Two more songs for the desert island
In an earlier post, I talked about my list of "desert island songs," which are songs that have been so horribly overplayed by idiot radio DJs that they need to be forever banished to some remote tropic locale so that decent people don't ever have to hear them again. Today I have two more to add to the list:
1. Jesus Jones, "Right Here, Right Now." At the time (early 1990s), it was an inspiring anthem for people caught up in the unstoppable march of freedom as it rolled like a very large steamroller over the anachronistic communist countries of eastern Europe. "Right here, right now, there is no other place I'd rather be...watching the world wake up from history." Ok, first of all, that makes no sense, but dispensing with the nonsensical nature of the lyrics, we are forced to realize that this song has reached a point where it is the "go-to" pick for any DJ whose station's management has forced him, apparently at gunpoint, to reach into his archives for some "topical" early 90s music. What was once fresh and urgent is now stale and hackneyed, and we would all be better off never listening to this song again.
2. Beck, "Where It's At." When this song was released, wow, what a revelation.
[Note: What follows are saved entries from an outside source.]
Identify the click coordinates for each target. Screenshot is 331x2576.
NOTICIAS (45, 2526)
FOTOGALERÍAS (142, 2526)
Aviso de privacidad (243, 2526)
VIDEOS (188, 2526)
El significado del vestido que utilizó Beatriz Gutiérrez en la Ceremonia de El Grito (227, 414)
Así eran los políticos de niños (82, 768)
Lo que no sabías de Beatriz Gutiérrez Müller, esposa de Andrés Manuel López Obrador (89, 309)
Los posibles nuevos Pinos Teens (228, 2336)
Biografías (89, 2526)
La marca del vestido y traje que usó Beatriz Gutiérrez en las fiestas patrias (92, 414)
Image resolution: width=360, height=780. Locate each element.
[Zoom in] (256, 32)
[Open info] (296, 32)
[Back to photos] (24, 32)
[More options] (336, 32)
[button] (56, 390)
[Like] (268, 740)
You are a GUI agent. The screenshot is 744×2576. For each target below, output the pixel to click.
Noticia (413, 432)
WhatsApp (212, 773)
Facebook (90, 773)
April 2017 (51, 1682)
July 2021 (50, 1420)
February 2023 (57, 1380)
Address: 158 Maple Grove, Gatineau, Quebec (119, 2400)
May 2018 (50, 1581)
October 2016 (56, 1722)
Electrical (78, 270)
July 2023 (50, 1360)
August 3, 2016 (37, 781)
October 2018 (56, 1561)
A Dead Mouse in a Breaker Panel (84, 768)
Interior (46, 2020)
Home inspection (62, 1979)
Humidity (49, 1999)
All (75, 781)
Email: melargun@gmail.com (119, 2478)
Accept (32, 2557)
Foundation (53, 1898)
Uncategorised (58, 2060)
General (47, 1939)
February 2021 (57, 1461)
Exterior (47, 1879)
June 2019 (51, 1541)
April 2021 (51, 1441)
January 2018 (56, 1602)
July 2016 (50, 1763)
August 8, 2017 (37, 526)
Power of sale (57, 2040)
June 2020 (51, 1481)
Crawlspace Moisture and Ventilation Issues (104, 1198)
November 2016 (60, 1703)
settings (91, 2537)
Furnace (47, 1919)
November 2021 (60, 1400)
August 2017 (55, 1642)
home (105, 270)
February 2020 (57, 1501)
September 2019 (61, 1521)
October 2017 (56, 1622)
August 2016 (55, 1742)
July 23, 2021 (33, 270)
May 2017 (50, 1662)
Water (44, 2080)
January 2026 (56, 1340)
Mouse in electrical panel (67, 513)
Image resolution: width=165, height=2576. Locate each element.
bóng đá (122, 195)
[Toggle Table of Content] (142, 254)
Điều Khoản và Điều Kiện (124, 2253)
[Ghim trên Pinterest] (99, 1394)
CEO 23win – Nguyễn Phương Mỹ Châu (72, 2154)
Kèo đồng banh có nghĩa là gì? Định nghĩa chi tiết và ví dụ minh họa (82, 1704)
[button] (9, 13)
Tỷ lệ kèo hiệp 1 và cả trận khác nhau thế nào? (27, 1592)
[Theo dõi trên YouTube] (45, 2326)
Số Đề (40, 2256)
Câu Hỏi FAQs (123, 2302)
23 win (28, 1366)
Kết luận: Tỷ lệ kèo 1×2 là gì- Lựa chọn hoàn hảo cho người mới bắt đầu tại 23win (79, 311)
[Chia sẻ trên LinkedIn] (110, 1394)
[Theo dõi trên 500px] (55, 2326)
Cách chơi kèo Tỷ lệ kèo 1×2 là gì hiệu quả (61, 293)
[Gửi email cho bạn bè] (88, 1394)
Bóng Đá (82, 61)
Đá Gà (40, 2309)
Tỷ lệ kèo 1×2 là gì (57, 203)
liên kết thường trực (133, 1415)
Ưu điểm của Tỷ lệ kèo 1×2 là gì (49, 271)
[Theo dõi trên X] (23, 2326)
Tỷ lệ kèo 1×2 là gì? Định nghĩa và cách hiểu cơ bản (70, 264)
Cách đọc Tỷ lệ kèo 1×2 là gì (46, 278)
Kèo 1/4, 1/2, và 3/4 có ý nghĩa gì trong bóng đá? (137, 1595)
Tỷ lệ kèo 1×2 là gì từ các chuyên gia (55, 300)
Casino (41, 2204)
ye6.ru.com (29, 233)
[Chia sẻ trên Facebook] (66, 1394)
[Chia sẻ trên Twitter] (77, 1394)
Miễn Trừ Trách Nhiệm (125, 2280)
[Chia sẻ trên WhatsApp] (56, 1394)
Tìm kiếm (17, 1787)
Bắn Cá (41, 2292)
Beck had all kinds of crazy sounds going on, he had a guy who sounded like a Cylon from the original Battlestar Galactica (the cool one with Dirk Benedict, not the new one that is all revisionist and whatnot), he had random drum breaks, and it was loaded with hipster 90s self-referential irony. And, predictably, it became driven into the ground by radio stations looking for "something new and fresh." So, yeah, take the samples, take the chick saying "that's beautiful, dad," and take everything else about this precious song, and ship it off to the island.